Our public discourse is so fraught the people are censoring themselves because they’re scared of being punished for their beliefs. In fact, CATO Institute found that nearly two-thirds of Americans self-censor.
But it is one thing not to speak your mind because of what your peers or random people on the Internet might think about you or do to you because of it. It’s another thing if you’re scared into silence because of the government.
Unfortunately, Thomas More Law Center and its supporters have become familiar with both kinds of pressure.
TMLC is a nonprofit that defends and promotes religious freedom, moral and family values, and the sanctity of human life. Because TMLC speaks out on these controversial issues and publicly joins with others to promote them, TMLC’s supporters, clients, and employees become targets. They’ve already faced intimidation, death threats, hate mail, boycotts, and even an assassination plot from those who disagree with them.
This is serious business. Yet, the State of California has been piling on—bringing a whole new threat to TMLC’s supporters. The California Attorney General’s Office is demanding that all nonprofits who fundraise in the state, including TMLC, turn over their supporters’ names and addresses every year.
If the AG’s office—intentionally or accidentally—let this information leak, any number of people could get their hands on the names and addresses of individuals across the nation who have supported a cause, and dox them. Today, when someone’s deeply held beliefs are exposed, this could easily motivate others to harass or attack them.
The government has no business forcing charities to hand over sensitive information it doesn’t need. In today’s culture, where political hostility drives a large portion of the country to self-censor for fear of blacklisting or worse, such policies can invite others to expose and punish their political opponents for their beliefs.
This weakens our discourse and ultimately our freedom of association—our right to choose which groups or messages we associate with (or donate to support). We’d all be cautious to associate with groups if we thought our affiliation with them would cause harm to us or the people we love.
That’s why TMLC is challenging California’s disclosure mandate at the U.S. Supreme Court, which will hear the case later this month.
This isn’t the first time in our nation’s history that our freedom of association has been tested by the government.

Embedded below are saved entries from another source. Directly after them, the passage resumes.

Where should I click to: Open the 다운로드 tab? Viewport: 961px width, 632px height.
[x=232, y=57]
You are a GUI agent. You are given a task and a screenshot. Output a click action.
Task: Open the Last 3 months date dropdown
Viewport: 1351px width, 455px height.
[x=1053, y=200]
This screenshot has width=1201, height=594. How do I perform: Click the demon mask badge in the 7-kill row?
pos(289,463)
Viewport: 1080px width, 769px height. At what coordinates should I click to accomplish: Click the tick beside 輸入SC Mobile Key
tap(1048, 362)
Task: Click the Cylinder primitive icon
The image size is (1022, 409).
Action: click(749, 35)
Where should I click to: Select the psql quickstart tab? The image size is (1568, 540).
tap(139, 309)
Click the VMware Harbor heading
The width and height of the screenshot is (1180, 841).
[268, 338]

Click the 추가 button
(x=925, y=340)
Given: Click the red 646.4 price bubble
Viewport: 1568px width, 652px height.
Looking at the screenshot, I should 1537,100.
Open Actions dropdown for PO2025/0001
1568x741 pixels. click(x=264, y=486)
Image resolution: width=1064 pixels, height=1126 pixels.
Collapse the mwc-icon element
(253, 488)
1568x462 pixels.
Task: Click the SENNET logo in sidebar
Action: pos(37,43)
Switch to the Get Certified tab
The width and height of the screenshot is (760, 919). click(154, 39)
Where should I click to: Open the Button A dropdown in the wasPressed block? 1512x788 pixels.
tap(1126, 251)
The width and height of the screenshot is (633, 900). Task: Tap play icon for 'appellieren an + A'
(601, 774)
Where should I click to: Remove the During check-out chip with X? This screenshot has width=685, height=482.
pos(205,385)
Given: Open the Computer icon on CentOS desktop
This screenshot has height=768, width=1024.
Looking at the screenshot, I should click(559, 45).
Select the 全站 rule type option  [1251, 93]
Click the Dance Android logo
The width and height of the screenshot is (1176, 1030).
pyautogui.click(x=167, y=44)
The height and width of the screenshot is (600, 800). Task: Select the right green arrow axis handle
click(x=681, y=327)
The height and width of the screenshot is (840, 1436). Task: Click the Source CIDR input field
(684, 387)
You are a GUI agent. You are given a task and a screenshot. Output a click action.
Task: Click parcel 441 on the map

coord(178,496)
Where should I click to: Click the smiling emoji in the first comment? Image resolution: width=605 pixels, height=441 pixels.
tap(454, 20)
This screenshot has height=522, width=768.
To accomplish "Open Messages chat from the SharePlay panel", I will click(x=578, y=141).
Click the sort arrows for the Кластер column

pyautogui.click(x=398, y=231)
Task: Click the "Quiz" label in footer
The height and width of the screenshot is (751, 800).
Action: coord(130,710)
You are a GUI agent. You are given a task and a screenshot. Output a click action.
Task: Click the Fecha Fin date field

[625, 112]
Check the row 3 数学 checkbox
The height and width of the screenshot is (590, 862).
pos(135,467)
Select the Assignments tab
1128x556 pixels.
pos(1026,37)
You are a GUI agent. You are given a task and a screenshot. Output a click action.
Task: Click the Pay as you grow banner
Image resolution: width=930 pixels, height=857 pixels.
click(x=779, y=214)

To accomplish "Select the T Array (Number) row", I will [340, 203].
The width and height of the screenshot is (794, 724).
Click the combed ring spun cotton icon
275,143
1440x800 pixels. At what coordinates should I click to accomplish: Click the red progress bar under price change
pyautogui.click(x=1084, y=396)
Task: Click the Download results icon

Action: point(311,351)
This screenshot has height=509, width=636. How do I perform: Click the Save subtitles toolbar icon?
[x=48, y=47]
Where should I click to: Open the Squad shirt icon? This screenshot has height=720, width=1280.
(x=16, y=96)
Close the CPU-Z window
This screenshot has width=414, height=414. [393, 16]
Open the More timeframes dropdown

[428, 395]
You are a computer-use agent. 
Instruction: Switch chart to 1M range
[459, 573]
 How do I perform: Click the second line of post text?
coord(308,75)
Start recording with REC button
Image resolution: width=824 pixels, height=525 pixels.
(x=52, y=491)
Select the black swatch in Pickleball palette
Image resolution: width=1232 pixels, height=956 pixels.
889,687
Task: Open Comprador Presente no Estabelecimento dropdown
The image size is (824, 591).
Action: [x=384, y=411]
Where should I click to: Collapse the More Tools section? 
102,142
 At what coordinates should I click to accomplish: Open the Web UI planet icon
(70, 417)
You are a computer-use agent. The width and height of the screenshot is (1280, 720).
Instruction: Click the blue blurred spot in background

In the period following the Second World War, the government launched a campaign against the Communist party by attempting to unearth and blacklist alleged communists.
During the process, the government launched investigations into private citizens, and many individuals who weren’t in fact part of the Communist party were unfairly accused and punished. This period of time was known as the second Red Scare and was largely led by Senator Joseph McCarthy, whose name became synonymous with the government’s paranoia-incited overreach.
When it’s the government’s fault that private information of its citizens is revealed or abused, that’s a violation of the First Amendment. And unfortunately, California’s unconstitutional mandate crosses that line.
No one wants the events of the second Red Scare to be repeated, but that’s what California’s mandate threatens.
The NAACP already won a case like this in 1958. Shortly after racial segregation was struck down in Brown v Board of Education in 1956, Alabama demanded that the National Association for the Advancement of Colored People (NAACP) hand over the names and addresses of their members and supporters. Doing this would’ve put their members in real danger and it was an obvious intimidation tactic.
Two years later, in NAACP v. Alabama, the Supreme Court gave full protection to the NAACP and organizations like it, properly recognizing the right to free association in the First Amendment. In this decision, the Court ruled that the state must hurdle a high bar to force non-profits to hand over supporters’ information.
The bottom line is that every person should have the freedom to support causes they believe in without fearing that they’ll be punished for their beliefs.
That will not happen if charities hand over their supporters’ information to the California Attorney General’s office. Given the California Attorney General’s political bent and his office’s habit of leaking confidential records like a sieve, donors will have legitimate reason to fear backlash for their associations.
It’s dangerous for California, or any government for that matter, to needlessly collect a database of people’s beliefs. The government could use this information to quietly punish citizens with whom they disagree. Just because the California AG’s office isn’t threatening to use donor information this way now doesn’t mean they won’t someday try to.
We already know what happens when the government exposes and targets individuals because of their beliefs. And that’s a time in our history that should stay in the past.